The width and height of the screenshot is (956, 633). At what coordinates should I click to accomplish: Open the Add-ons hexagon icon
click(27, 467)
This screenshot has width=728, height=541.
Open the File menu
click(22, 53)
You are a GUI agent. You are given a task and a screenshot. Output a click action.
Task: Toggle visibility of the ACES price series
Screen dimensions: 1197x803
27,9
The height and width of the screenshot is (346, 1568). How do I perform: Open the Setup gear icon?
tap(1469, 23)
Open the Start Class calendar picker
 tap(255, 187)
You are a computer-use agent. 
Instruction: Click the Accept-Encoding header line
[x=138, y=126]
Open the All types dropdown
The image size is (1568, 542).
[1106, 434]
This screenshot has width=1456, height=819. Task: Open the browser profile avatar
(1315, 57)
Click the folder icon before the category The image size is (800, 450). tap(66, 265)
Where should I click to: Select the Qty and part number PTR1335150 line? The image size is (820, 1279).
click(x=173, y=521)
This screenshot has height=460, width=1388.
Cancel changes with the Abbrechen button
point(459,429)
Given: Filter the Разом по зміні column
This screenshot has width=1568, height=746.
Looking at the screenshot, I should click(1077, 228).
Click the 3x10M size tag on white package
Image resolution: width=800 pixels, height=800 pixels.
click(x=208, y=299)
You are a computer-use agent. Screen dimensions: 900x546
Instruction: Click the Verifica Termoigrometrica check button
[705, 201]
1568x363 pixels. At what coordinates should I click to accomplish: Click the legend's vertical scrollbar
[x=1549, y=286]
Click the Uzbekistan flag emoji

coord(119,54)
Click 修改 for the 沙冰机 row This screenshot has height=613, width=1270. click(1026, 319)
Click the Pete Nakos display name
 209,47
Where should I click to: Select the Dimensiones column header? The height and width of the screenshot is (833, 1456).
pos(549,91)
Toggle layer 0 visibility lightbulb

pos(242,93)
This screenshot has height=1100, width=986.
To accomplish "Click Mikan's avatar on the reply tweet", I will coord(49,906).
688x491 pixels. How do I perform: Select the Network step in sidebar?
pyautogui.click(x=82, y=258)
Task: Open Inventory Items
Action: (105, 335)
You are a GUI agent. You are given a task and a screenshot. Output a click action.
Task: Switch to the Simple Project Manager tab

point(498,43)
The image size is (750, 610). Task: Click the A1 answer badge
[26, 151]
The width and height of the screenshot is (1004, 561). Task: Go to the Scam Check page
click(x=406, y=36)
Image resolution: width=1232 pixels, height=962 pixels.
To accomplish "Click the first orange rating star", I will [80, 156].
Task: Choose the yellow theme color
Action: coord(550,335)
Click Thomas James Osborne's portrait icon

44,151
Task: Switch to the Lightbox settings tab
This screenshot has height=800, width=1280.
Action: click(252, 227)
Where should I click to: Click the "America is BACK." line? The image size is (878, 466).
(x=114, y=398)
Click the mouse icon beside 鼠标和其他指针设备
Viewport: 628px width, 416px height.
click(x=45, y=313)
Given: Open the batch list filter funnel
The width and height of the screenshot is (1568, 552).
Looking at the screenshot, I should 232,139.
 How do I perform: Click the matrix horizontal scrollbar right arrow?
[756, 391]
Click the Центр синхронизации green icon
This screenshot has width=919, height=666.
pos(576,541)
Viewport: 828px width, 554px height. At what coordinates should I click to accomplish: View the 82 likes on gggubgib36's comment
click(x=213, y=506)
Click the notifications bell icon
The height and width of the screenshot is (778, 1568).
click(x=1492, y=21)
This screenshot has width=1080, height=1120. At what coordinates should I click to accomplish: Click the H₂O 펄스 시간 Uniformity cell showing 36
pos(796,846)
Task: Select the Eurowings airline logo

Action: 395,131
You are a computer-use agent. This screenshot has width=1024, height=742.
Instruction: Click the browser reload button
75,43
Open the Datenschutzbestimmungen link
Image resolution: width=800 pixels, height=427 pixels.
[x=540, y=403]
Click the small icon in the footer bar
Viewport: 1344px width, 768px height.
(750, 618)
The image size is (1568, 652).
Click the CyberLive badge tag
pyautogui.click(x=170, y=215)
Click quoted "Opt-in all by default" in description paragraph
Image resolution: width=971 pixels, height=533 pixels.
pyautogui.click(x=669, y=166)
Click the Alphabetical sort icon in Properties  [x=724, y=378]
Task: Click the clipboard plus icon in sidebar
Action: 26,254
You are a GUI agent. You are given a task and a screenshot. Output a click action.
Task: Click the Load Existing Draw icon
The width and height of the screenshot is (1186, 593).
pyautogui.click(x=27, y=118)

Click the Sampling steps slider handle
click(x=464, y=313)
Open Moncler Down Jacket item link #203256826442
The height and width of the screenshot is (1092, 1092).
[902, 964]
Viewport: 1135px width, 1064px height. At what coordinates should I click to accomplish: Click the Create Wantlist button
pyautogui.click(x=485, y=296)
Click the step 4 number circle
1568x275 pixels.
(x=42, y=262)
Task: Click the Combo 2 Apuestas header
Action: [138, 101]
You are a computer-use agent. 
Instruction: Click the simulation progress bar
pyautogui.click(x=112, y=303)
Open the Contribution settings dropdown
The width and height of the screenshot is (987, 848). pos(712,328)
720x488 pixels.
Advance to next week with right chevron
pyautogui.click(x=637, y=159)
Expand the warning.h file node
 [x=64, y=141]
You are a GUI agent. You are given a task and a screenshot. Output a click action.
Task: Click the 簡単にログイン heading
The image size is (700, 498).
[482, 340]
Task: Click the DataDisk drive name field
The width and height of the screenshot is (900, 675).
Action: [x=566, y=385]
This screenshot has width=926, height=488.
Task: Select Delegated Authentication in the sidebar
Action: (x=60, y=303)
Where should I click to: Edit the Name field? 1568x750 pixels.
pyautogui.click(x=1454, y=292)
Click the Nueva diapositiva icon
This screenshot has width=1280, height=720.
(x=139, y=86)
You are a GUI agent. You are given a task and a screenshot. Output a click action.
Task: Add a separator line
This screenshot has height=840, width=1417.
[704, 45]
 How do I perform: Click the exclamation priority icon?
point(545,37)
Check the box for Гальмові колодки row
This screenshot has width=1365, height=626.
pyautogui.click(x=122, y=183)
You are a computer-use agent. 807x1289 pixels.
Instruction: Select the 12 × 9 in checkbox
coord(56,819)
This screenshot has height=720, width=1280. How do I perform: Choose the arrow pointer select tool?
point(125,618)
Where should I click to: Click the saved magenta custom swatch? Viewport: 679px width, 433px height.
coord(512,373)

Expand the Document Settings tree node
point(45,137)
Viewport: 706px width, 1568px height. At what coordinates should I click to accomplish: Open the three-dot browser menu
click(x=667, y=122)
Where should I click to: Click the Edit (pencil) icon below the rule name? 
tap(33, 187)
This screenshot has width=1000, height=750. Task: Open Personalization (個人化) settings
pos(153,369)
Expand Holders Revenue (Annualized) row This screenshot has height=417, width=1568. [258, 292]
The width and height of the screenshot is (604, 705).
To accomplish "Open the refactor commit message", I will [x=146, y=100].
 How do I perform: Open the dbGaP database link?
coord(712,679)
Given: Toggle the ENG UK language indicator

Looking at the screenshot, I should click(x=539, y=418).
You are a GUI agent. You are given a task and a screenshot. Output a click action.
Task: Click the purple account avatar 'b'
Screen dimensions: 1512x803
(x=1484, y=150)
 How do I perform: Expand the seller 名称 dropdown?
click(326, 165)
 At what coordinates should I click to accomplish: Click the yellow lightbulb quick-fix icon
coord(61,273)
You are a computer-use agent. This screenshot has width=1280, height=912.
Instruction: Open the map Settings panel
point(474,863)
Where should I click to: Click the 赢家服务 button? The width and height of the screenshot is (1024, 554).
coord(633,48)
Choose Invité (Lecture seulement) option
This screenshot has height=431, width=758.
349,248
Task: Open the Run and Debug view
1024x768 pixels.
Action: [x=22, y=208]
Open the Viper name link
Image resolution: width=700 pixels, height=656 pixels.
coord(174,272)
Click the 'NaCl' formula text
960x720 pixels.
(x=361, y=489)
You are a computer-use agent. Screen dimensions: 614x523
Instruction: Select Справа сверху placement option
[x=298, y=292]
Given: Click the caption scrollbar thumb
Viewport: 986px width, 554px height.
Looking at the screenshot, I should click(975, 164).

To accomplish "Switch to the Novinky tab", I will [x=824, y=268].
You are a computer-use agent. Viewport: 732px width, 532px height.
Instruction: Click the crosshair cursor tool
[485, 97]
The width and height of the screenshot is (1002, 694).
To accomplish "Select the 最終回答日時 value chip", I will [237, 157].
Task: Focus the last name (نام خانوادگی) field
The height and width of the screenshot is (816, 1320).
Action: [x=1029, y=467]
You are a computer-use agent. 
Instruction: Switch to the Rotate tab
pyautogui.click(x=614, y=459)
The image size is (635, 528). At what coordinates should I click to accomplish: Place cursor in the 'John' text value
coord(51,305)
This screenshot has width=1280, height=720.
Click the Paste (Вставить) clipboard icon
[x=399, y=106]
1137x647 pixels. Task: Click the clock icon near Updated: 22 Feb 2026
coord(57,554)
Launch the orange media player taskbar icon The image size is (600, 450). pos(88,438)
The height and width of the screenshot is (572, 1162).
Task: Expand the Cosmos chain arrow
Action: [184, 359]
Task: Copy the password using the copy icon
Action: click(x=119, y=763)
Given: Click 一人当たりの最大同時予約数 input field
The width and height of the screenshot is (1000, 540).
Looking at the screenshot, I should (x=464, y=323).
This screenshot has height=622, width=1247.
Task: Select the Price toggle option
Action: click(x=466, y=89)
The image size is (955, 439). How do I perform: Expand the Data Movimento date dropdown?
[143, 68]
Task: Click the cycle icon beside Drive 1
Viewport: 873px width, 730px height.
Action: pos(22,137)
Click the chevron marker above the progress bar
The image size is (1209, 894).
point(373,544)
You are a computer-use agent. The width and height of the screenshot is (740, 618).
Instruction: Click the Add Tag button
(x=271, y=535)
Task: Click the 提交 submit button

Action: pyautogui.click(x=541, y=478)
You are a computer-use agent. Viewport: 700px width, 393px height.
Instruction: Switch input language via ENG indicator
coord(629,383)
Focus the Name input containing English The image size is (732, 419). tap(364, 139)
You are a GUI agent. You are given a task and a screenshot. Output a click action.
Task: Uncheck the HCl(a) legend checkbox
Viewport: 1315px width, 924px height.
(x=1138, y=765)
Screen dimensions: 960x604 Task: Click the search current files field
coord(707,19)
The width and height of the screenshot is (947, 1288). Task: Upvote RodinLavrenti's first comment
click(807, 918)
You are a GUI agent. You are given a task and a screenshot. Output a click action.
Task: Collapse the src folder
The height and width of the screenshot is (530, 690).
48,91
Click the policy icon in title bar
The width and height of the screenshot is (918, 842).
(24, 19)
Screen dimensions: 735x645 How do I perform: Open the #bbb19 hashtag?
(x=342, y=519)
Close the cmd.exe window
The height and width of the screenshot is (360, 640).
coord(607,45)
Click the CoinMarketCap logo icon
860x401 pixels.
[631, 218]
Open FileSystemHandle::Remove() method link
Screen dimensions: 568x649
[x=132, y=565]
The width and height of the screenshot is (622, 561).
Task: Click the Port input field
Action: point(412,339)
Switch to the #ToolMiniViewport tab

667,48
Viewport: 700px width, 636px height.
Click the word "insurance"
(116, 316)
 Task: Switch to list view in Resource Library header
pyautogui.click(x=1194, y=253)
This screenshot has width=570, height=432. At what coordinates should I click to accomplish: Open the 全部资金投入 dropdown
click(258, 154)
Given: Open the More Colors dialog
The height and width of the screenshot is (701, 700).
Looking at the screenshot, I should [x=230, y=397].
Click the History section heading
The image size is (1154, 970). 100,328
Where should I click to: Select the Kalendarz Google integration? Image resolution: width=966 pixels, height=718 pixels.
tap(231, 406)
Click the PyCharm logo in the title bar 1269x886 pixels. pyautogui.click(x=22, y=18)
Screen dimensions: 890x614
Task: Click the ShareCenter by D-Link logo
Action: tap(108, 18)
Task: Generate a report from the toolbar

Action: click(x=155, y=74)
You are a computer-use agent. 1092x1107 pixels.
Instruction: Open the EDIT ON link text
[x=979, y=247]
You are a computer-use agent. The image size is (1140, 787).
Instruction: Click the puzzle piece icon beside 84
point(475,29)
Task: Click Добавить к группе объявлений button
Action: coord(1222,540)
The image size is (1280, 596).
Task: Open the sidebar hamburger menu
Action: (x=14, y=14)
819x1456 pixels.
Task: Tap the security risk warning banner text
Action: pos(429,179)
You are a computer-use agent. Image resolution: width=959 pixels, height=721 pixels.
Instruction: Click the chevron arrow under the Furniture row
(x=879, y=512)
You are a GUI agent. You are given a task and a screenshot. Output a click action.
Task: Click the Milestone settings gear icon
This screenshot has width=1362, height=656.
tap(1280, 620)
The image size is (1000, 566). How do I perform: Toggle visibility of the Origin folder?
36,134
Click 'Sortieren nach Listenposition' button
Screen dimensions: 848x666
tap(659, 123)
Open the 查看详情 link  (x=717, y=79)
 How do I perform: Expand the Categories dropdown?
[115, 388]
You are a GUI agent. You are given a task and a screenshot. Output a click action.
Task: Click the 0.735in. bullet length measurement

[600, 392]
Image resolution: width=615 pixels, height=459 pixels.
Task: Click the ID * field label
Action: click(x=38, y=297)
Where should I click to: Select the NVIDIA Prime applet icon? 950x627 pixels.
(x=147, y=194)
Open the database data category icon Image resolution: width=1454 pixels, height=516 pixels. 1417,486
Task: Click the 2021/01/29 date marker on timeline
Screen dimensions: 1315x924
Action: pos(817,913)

::::::::::

Which lines above run from the one containing "Click the Sampling steps slider handle" to the one containing "Task: Click the 簡単にログイン heading"? Give them again exactly, both ends included.

▶ [Result of this task]
Click the Sampling steps slider handle
click(x=464, y=313)
Open Moncler Down Jacket item link #203256826442
The height and width of the screenshot is (1092, 1092).
[902, 964]
Viewport: 1135px width, 1064px height. At what coordinates should I click to accomplish: Click the Create Wantlist button
pyautogui.click(x=485, y=296)
Click the step 4 number circle
1568x275 pixels.
(x=42, y=262)
Task: Click the Combo 2 Apuestas header
Action: [138, 101]
You are a computer-use agent. 
Instruction: Click the simulation progress bar
pyautogui.click(x=112, y=303)
Open the Contribution settings dropdown
The width and height of the screenshot is (987, 848). pos(712,328)
720x488 pixels.
Advance to next week with right chevron
pyautogui.click(x=637, y=159)
Expand the warning.h file node
 [x=64, y=141]
You are a GUI agent. You are given a task and a screenshot. Output a click action.
Task: Click the 簡単にログイン heading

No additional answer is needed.